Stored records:

------------------------------------------------

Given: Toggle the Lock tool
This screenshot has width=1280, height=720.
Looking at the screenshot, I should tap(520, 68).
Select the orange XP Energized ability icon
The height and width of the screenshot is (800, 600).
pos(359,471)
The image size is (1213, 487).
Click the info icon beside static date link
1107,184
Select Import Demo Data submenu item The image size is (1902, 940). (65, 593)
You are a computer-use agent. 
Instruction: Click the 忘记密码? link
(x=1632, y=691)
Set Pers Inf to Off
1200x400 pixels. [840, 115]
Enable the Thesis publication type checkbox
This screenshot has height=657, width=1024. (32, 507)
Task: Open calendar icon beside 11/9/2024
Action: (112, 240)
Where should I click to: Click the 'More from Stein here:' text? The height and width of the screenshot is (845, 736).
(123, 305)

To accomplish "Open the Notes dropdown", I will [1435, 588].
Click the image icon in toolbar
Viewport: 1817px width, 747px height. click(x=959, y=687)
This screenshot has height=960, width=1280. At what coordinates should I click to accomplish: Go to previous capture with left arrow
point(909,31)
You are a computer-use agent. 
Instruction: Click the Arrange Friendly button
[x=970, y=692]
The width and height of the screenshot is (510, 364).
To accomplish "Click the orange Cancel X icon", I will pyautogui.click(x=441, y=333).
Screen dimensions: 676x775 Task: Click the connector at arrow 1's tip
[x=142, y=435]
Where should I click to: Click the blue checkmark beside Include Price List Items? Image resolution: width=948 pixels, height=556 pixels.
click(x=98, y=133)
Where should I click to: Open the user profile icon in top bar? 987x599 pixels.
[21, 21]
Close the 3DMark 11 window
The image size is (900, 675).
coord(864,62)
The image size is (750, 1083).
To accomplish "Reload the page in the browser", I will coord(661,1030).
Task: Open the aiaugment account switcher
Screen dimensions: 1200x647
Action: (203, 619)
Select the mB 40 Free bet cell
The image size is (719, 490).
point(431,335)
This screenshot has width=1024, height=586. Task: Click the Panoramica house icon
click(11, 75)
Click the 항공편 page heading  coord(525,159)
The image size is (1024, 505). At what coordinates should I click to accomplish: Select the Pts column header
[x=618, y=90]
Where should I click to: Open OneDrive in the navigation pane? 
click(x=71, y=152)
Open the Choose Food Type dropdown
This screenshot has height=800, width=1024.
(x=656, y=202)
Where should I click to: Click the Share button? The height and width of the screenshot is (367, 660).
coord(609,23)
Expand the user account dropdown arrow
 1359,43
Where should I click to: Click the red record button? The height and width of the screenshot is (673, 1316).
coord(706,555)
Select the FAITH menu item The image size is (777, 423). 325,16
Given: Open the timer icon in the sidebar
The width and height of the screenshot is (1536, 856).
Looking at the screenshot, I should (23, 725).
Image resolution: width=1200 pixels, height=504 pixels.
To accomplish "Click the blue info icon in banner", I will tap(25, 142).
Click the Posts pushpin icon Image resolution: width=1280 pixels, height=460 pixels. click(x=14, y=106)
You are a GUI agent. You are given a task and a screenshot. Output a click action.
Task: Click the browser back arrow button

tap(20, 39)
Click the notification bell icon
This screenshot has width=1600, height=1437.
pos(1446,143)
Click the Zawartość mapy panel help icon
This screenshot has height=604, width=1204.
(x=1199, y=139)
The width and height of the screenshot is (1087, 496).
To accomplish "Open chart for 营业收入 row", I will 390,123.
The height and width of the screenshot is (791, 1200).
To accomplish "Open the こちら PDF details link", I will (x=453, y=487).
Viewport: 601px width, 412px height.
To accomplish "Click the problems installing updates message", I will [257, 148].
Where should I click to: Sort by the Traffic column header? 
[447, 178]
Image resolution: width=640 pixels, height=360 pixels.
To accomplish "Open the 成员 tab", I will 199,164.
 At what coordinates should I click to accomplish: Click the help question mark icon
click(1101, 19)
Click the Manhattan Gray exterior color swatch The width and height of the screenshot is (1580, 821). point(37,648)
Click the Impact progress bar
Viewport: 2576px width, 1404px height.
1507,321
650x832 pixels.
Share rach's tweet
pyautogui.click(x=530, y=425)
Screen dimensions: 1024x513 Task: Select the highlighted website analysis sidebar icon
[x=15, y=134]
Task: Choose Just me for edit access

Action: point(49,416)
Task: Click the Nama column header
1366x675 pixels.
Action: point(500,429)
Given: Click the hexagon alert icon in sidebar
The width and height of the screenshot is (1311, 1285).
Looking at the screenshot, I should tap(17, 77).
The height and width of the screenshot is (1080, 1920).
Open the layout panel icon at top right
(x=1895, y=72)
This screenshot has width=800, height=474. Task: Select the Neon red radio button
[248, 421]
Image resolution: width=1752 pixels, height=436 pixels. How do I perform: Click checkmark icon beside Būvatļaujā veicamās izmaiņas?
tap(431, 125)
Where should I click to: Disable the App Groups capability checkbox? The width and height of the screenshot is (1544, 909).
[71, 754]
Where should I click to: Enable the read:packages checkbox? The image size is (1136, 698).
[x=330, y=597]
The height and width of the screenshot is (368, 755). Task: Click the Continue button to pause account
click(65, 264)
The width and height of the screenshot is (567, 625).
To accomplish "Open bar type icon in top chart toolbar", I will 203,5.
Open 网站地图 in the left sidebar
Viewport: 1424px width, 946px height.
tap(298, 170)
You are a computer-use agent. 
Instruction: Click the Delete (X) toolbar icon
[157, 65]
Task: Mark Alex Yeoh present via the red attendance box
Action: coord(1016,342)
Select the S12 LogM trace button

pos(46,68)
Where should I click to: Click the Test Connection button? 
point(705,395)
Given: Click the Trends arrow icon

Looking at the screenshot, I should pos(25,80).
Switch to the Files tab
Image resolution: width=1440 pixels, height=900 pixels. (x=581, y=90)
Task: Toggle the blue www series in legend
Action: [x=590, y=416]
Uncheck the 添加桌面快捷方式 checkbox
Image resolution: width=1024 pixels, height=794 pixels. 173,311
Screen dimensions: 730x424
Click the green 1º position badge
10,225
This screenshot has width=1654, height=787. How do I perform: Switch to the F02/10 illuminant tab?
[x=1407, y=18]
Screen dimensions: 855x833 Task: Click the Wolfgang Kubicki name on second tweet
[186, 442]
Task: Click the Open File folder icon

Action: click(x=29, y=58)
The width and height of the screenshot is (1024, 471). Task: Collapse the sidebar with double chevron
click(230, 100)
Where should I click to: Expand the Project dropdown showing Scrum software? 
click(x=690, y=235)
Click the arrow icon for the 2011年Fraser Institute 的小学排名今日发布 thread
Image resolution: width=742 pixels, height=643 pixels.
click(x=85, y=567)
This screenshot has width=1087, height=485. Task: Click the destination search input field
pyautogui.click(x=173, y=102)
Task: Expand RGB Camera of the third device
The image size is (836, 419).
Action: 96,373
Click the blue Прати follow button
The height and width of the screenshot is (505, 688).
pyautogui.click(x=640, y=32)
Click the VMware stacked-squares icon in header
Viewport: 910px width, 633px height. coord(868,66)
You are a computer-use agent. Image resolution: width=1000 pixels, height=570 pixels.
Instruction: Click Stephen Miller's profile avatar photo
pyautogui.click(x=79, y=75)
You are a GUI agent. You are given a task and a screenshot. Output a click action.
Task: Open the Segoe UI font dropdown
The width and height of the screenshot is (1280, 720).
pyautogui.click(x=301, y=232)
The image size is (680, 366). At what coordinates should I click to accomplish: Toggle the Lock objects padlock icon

------------------------------------------------

For this exercise, please output exactly the lines above starting at the line with "Uncheck the 添加桌面快捷方式 checkbox" and ending at the line with "Click the blue Прати follow button", ends included.

Uncheck the 添加桌面快捷方式 checkbox
Image resolution: width=1024 pixels, height=794 pixels. 173,311
Screen dimensions: 730x424
Click the green 1º position badge
10,225
This screenshot has width=1654, height=787. How do I perform: Switch to the F02/10 illuminant tab?
[x=1407, y=18]
Screen dimensions: 855x833 Task: Click the Wolfgang Kubicki name on second tweet
[186, 442]
Task: Click the Open File folder icon

Action: click(x=29, y=58)
The width and height of the screenshot is (1024, 471). Task: Collapse the sidebar with double chevron
click(230, 100)
Where should I click to: Expand the Project dropdown showing Scrum software? 
click(x=690, y=235)
Click the arrow icon for the 2011年Fraser Institute 的小学排名今日发布 thread
Image resolution: width=742 pixels, height=643 pixels.
click(x=85, y=567)
This screenshot has width=1087, height=485. Task: Click the destination search input field
pyautogui.click(x=173, y=102)
Task: Expand RGB Camera of the third device
The image size is (836, 419).
Action: 96,373
Click the blue Прати follow button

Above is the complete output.